Par conséquent, la demande doit être rejetée dans la mesure où elle était fondée sur l’article 59, paragraphe 1, point a), du RMUE, lu conjointement avec l’article 7, paragraphe 1, point d), du RMUE.
Conclusion
À la lumière de tout ce qui précède, la division d’annulation conclut que la marque ne tombe pas (et n’était pas au moment de son dépôt) sous le coup de l’interdiction prévue par l’article 7, paragraphe 1, point b), c) et d), du RMUE. Par conséquent, la demande doit être rejetée.
FRAIS
Conformément à l’article 109, paragraphe 1, du RMUE, la partie perdante dans une procédure d’annulation doit supporter les taxes et frais exposés par l’autre partie.
La demanderesse étant la partie perdante, elle doit supporter les frais exposés par la titulaire de la marque de l’Union européenne aux fins de la présente procédure.
Conformément à l’article 109, paragraphe 7, du RMUE et à l’article 18, paragraphe 1, point c) ii), du REMUE, les frais à payer à la titulaire de la marque de l’Union européenne sont les frais de représentation, qui sont fixés sur la base du taux maximal qui y est fixé.

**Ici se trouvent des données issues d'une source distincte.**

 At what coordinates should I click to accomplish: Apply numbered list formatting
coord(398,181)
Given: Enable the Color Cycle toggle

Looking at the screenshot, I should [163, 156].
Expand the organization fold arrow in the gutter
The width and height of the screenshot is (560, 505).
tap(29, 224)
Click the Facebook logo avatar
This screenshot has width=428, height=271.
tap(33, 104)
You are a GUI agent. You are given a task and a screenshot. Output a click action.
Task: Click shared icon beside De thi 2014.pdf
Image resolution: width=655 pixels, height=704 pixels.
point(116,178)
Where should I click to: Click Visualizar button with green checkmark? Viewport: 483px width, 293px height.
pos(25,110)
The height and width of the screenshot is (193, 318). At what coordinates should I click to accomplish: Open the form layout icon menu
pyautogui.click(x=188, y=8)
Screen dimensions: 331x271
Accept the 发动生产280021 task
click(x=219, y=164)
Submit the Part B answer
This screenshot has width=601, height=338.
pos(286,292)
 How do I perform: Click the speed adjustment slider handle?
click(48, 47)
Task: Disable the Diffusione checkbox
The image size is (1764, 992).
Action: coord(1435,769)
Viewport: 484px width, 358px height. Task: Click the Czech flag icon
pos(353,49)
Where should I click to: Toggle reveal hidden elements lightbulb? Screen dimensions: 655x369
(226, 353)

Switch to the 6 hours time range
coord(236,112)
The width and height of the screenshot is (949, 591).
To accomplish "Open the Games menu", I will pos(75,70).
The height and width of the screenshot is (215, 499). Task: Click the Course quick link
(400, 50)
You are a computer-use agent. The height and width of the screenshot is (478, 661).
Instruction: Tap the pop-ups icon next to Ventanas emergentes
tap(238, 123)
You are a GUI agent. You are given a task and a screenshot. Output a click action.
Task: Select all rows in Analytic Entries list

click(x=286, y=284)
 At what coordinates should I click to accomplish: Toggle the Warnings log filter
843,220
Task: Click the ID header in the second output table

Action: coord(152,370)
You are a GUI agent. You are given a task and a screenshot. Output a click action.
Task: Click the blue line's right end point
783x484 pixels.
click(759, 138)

De la division d’annulation
Anne-Lee Kristensen Lucinda Carney Christophe DU JARDIN
Conformément à l’article 67 du RMUE, toute partie peut recourir contre cette décision pour autant que cette dernière n’ait pas fait droit à ses prétentions. Conformément à l’article 68 du RMUE, le recours doit être formé par écrit auprès de l’Office dans un délai de deux mois à compter du jour de la notification de la présente décision. L’acte de recours est déposé dans la langue de procédure de la décision attaquée. En outre, un mémoire exposant les motifs du recours doit être déposé par écrit dans un délai de quatre mois à compter de cette date.
Décision sur la demande d’annulation no C 53 119 Page sur 9 9
Le recours n’est considéré comme formé qu’après paiement de la taxe de recours d’un montant de 720 EUR.